1928 film by Bryan Foy

The Home Towners is a 1928 American comedy film directed by Bryan Foy and starring Richard Bennett, Doris Kenyon, and Robert McWade. This film was the third all-talking feature film produced by Warner Bros. Pictures to be released.

==Plot==
Vic Arnold, a wealthy bachelor living in New York City, is engaged to marry the beautiful Beth Calhoun. To celebrate the upcoming wedding, he invites his old boyhood friend from South Bend, P. H. Bancroft, to be his best man. Bancroft arrives with his strong-willed wife, Lottie, and immediately begins to scrutinize Vic's choice of fiancée and her family.

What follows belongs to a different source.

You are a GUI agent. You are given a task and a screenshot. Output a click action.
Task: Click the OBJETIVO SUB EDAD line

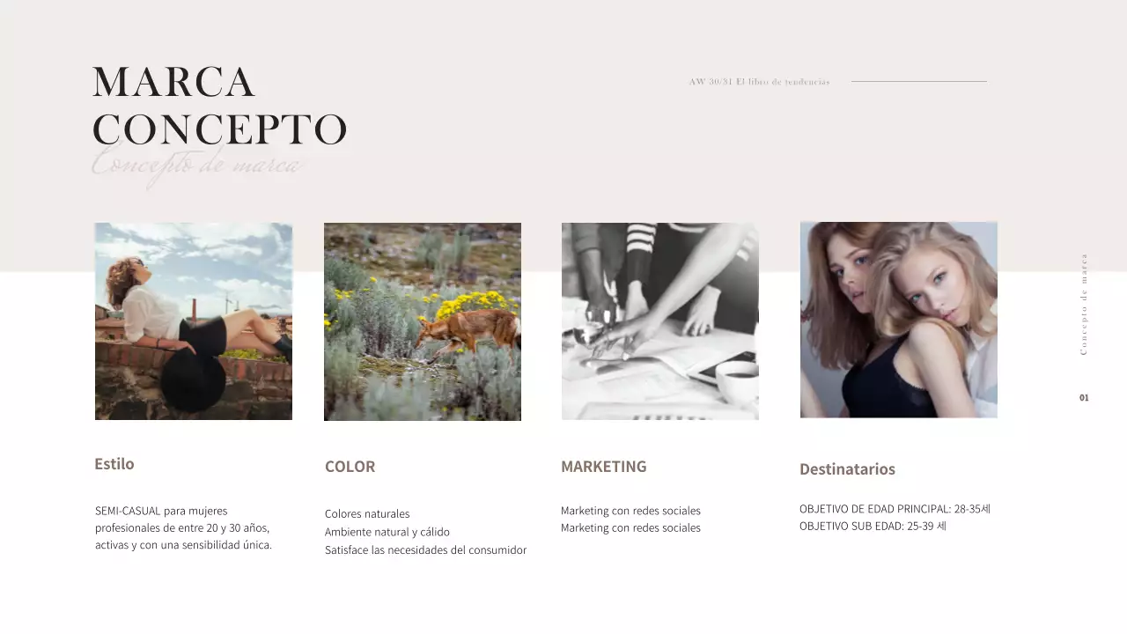[873, 527]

When Bancroft learns that Beth's father, Mr. Calhoun, was once a bartender but is now an inventor supported by Vic's $200,000 investment in a bottle washer, and that her brother Wally Calhoun earns $15,000 a year at Vic's brokerage firm, he grows suspicious. Convinced the Calhouns are exploiting Vic, Bancroft launches a one-man campaign to save his friend from what he perceives as a social and financial disaster.

Later, Wally and his friend Joe Roberts drop by. Bancroft finds Wally brash and cocky. After they leave, Ban tries to convince Vic that he's marrying into a family of “bandits and highwaymen.” Their disagreement escalates until Vic slaps Ban in the face. Though Vic later tries to apologize, Ban storms off to his hotel.

Vic eventually visits Ban at the hotel, where Lottie agrees to speak with him alone. Vic brings Beth to meet her, and Lottie politely claims that her husband is too ill to meet the bride-to-be. Then, the Calhouns arrive—including Beth's father Mr. Calhoun, her mother Mrs. Calhoun, and Wally. When Mr. Calhoun hears of Ban's illness, he tries to help by offering a bit of osteopathic treatment. The proud Bancroft explodes in outrage, accusing the entire Calhoun family of being thieves and swindlers, and storms out yet again.

Vic follows him, and the two men resume their argument. Vic calls Ban the most stubborn man alive. This time, Ban slaps Vic—reversing the insult of the previous night. Vic laughs and declares that now they're even, and the two shake hands, friends once more.

However, things remain tense. Beth, furious that Bancroft insulted her family, tells Vic that she won't marry him if Ban is his best man. Later, Vic apologizes for his friend's behavior, but Beth is still upset and breaks off the engagement, returning his ring.

A few days later, Wally arrives at Vic's apartment to deliver a package from Beth. He runs into Vic, Ban, and Lottie returning from the theatre. On his way out, Wally delivers a sharp parting shot to Ban, telling him he owns “the two most dangerous weapons in the world—a Main Street mind and a poisonous tongue.” Ban remains silent, now fully aware of the damage he has caused.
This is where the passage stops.